EXERCISE DATA ▸

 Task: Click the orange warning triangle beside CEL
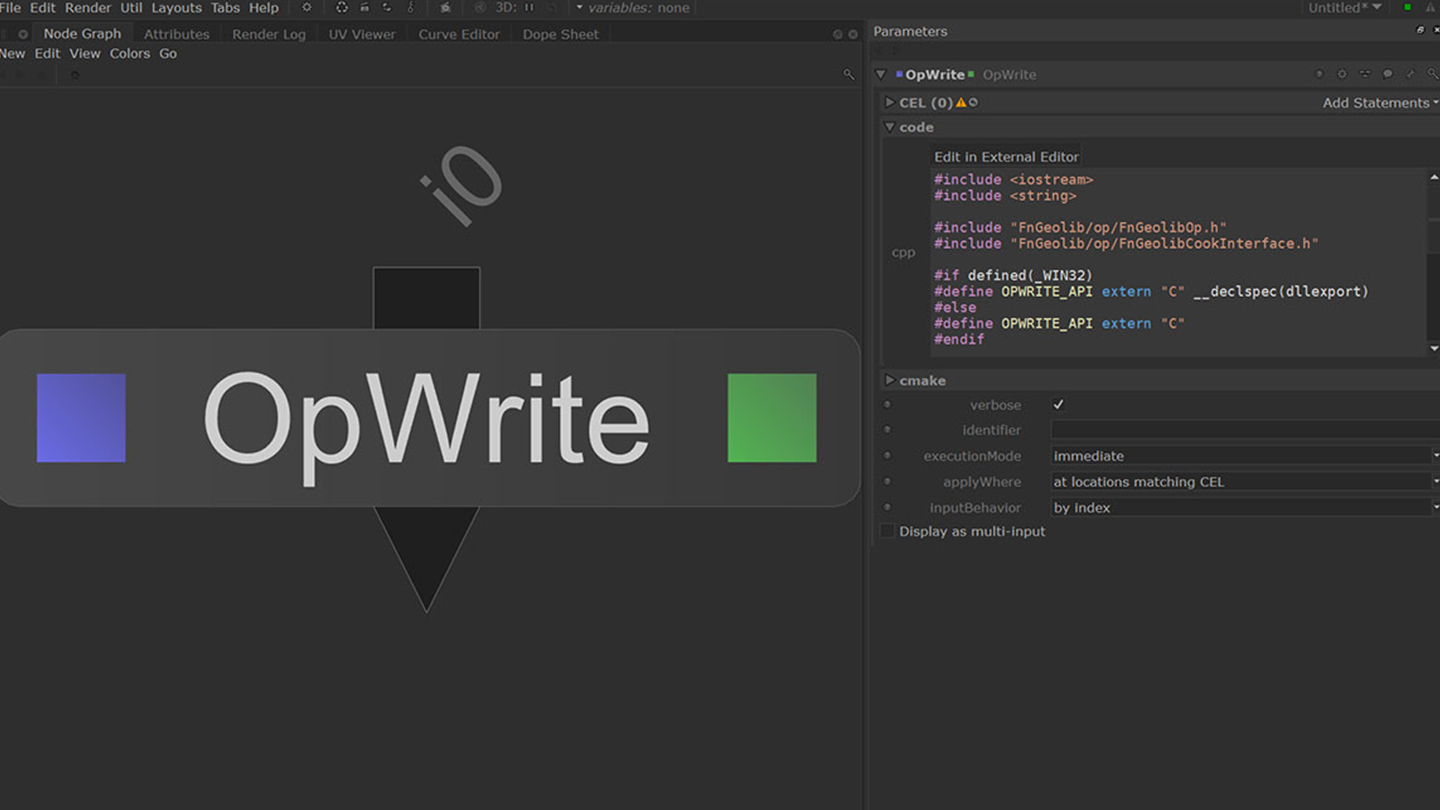[961, 102]
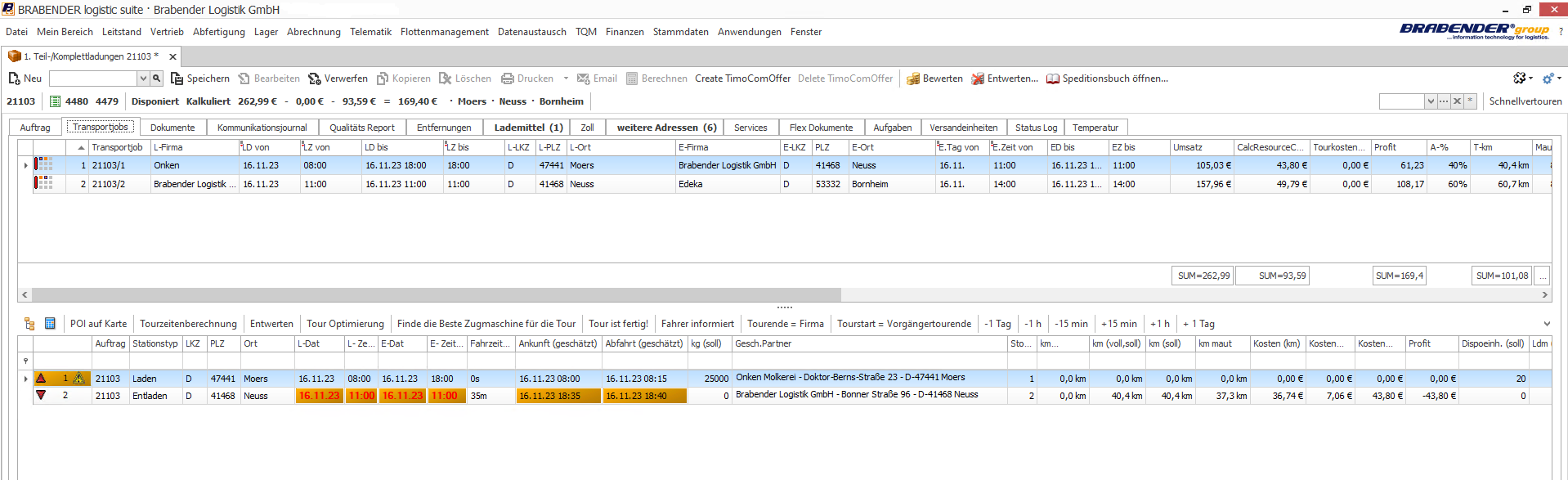
Task: Click the Speichern save icon
Action: click(x=177, y=79)
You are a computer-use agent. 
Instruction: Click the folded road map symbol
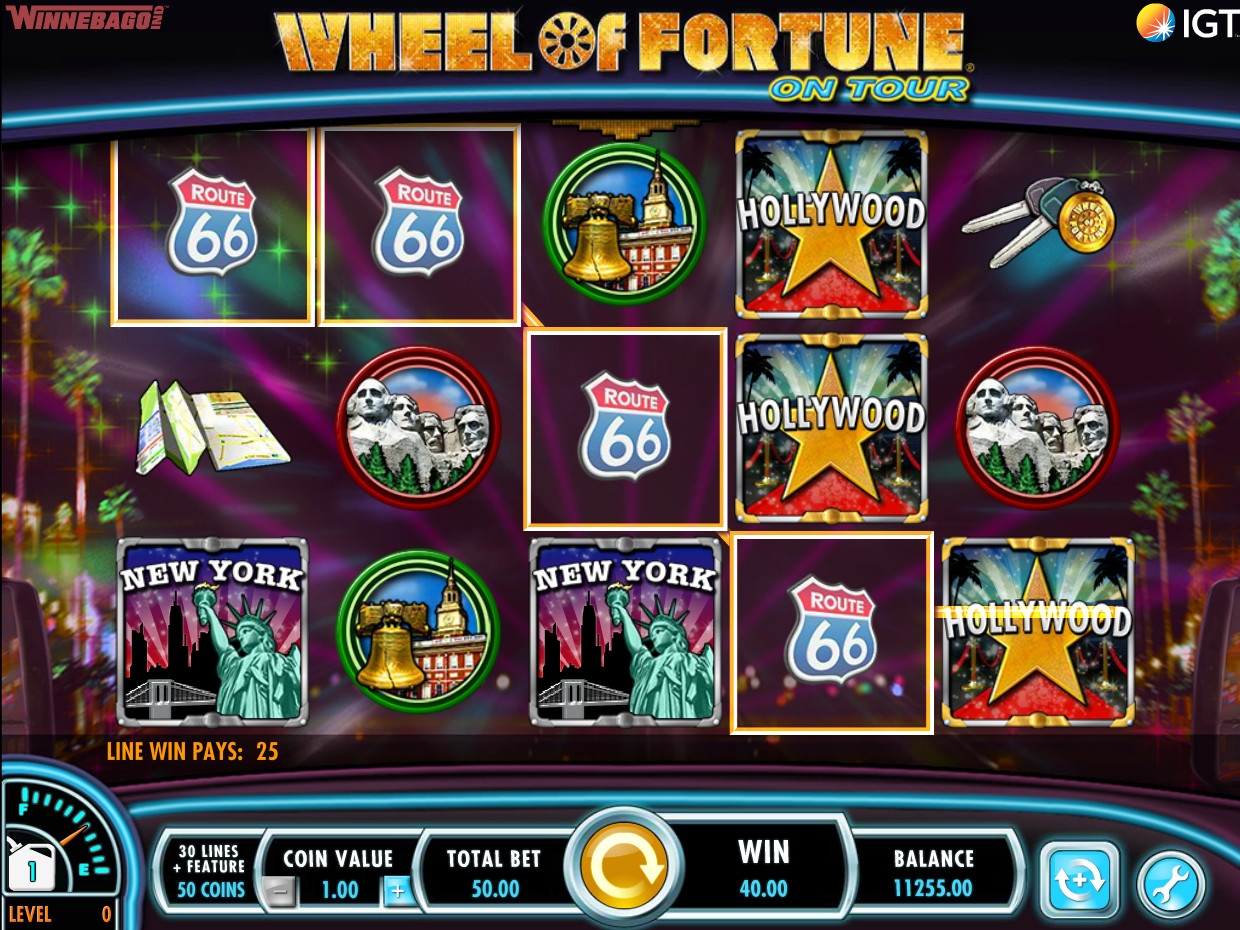(x=213, y=427)
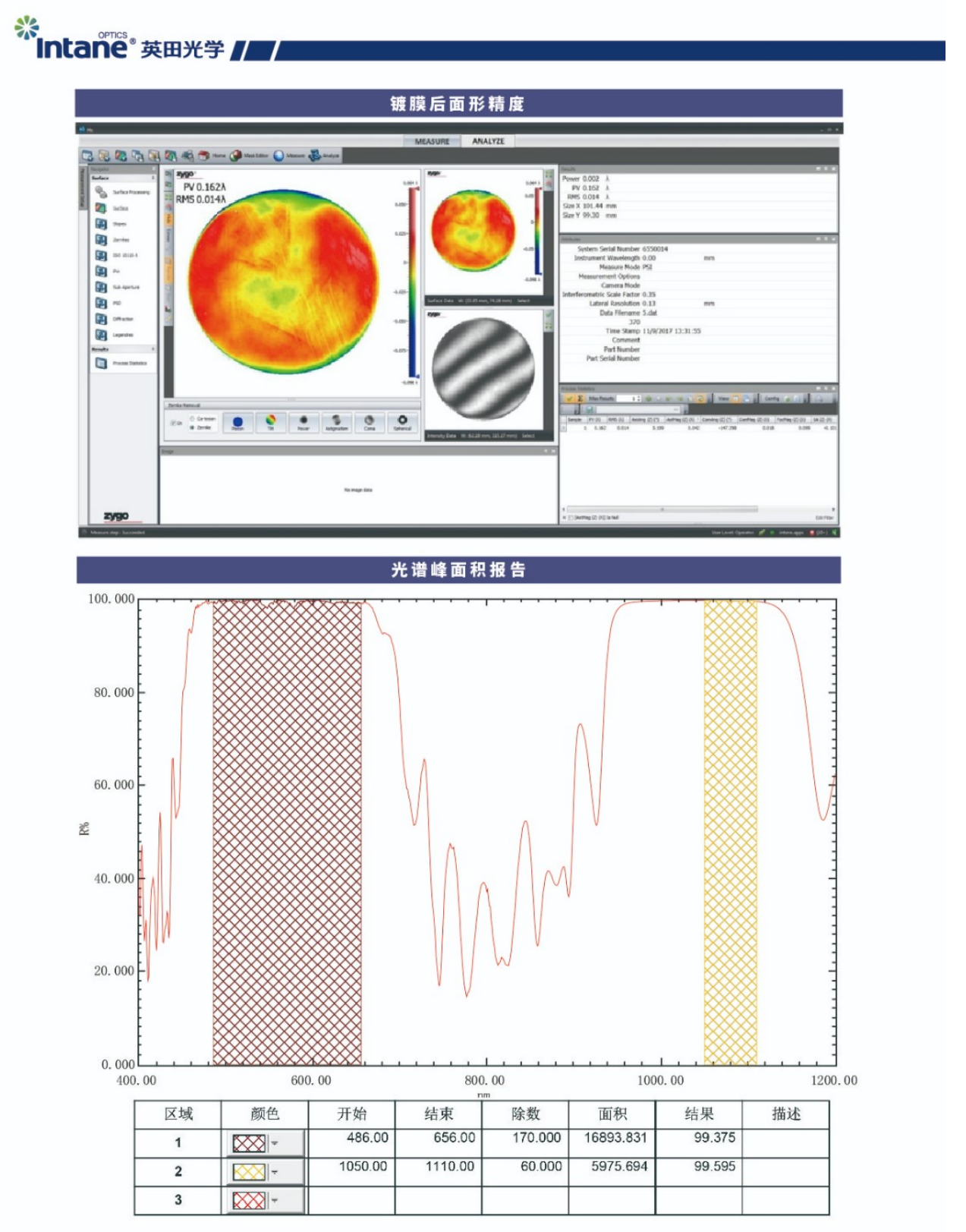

ASSIGNED TASK ▸ Repeat the whole listing above word for word. Leave out the pictures.

RESPONSE FOR THIS EXERCISE ▸
 Task: Click the orange warning triangle beside CEL
[961, 102]
Task: Click the Speichern save icon
Action: click(x=177, y=79)
You are a computer-use agent. 
Instruction: Click the folded road map symbol
(x=213, y=427)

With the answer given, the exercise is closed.